In the US, the cultural standard is to give a very high rating if the experience is positive, only dropping ratings for exceptionally poor experiences. The US median NPS rating is 9.
Internationally, the US consistently has the highest average ratings.
Rating inflation leads to lost meaning
Uber is a great example here.
Anybody who uses the app knows that unless you have a truly problematic experience you’re expected to give a 5-star rating.
Because of this, value of the rating is wildly inflated, and as a result, it is largely without meaning.
A 4.9-5.0 rating is needed to meet expectations, anything else is below the norm. There is little room for constructive and non-punitive feedback.

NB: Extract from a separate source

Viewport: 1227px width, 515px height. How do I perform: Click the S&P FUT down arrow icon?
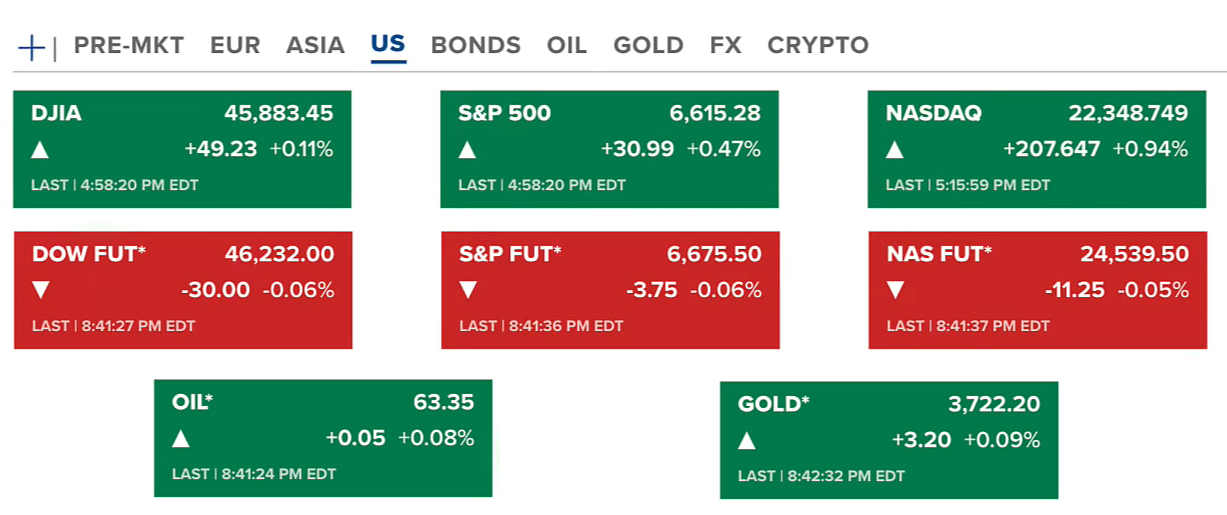point(468,291)
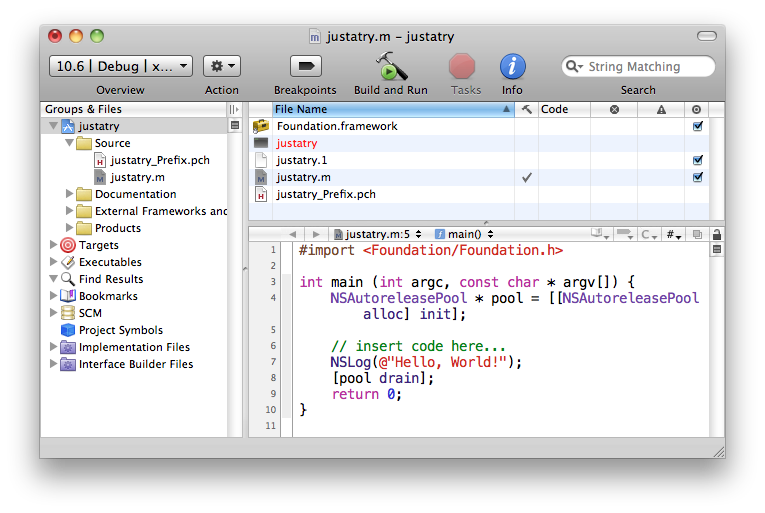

Extreme cases are overly represented
The podcast hosts touch upon a historically common issue with reviews - the distribution of opinion is highly polarized, with many extreme positive and extreme negative views, and few moderate ones.
This phenomenon is well-documented in academic studies, visualized by a “J-shaped” review distribution graph.
This outcome is driven by motivation. Those with extreme experiences will be more likely to share.
As a business, fighting this tendency will make your review content more representative of what is actually going on at your business and as a result more helpful for prospects.
Asking all of your customers for a review and making the process as easy as possible will reduce the likelihood of a polarized review distribution.
In a related study of reviews on the company review platform, Glassdoor, researchers found that pro-social incentives led to a less biased review distribution:
"Our results show that people are more likely to leave online reviews when they’re reminded that doing so helps other job seekers. Simple, pro-social incentives also led the distribution of reviews to be less biased, creating a more normal bell-curve distribution of reviews."
To the reader, we say, “best of luck”
Combining all of what I’ve outlined above, with limited input from the review sites or businesses, the reader of your reviews is left on their own to account for these biases or, more likely, to proceed unaware.
It’s not on you
Building a review system that limits these issues will likely be solved by the review platforms, not by local businesses.
But, here are the steps businesses can take to improve their review content:
Bonus: happy or not?
At scale, even the most simplistic feedback can have value.
The company HappyOrNot partners with airports across Europe, placing a simple smiley face, neutral face, or frowny face feedback system in security lines.
The result is a real-time feedback system. Lines are ranked and the current performance is displayed for each security team to see.
The ranking system motivated poorly rated security line staff to immediately respond with better service.